Non-UK domiciled individuals are broadly liable to UK tax on offshore income and gains only to the extent that they are remitted to the UK. Individuals that have been resident in the UK for at least seven of the last nine years must pay a £30,000 remittance basis charge to HMRC in any year in which they wish to use this regime, or otherwise be charged to UK tax on all income and gains regardless of where they arise in that year.

Remittance basis charge

The remittance basis charge will be increased to £50,000 p.a. for those who have been resident in the UK for at least 12 of the 14 years prior to the year of the claim. The charge will work in exactly the same way as the current £30,000 charge and will take effect from 6 April 2012.

There should therefore be increased interest in planning that allows control over when income and gains arise (to minimise the years for which you need to pay the remittance basis charge).
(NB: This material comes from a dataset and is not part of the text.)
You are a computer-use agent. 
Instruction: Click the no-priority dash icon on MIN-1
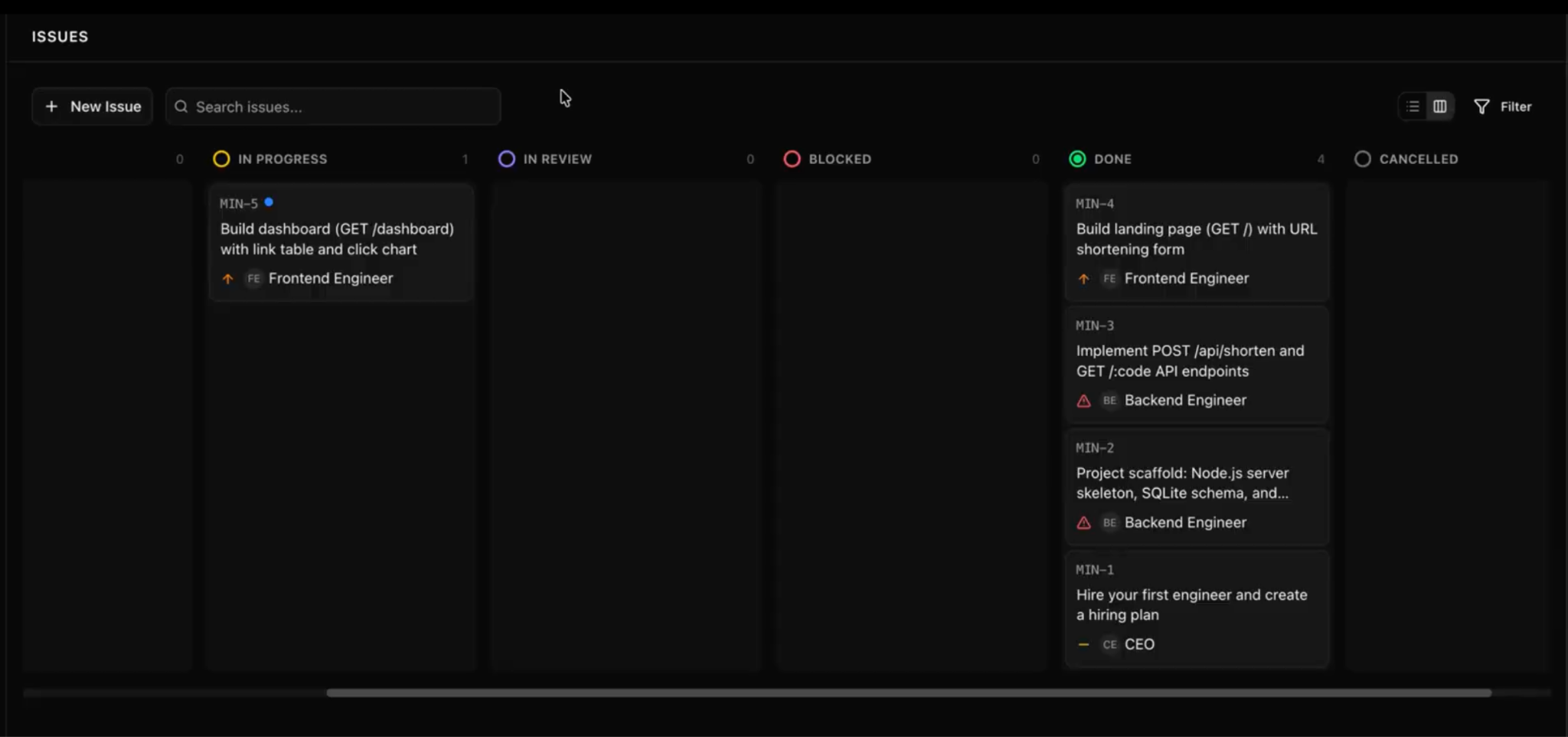pos(1084,644)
This might include overseas trusts and bonds with interest paid at redemption.

Remitting to invest in qualifying businesses

Non-domiciled individuals will be allowed to remit income into the UK without incurring a UK tax charge where they do so to invest in a "qualifying business", broadly:

  • businesses carrying out a trading activity; or
  • businesses undertaking the development or letting of commercial property as a substantial part of their businesses; but not
  • the holding and letting of residential property nor leasing of intangible moveable property.

Views are sought on whether remitting funds to invest in listed companies should also be tax-free, although this does not sit consistently with the stated aim of the reform as being to promote "generation of jobs, tax receipts and wider economic benefits". Nevertheless, the additional flexibility and simplicity of this proposal would be attractive to taxpayers.

The investment must be made into a UK company (or an offshore company with a UK permanent establishment) and it will be possible to invest either directly or via an investment vehicle or trust. To allow private equity companies to qualify, investment may also be made into a company which holds other companies provided it is part of a trading group.

On disposal of the investment, the proceeds must be taken out of the UK within two weeks if an immediate tax charge on the value of the investment is to be avoided. It seems that any gain (or loss) from the disposal of the investment itself will be taxed in the usual way.

Anti-avoidance

The Government aims to prevent individuals from deriving personal benefit from this relief. The anti-avoidance measures will include, for example, provisions which allow the investor (and family) to work in the business to which the funds are remitted, and receive a commercial salary, but will prevent any non-commercial payments such as guarantees or loans.

The content of this article is intended to provide a general guide to the subject matter. Specialist advice should be sought about your specific circumstances.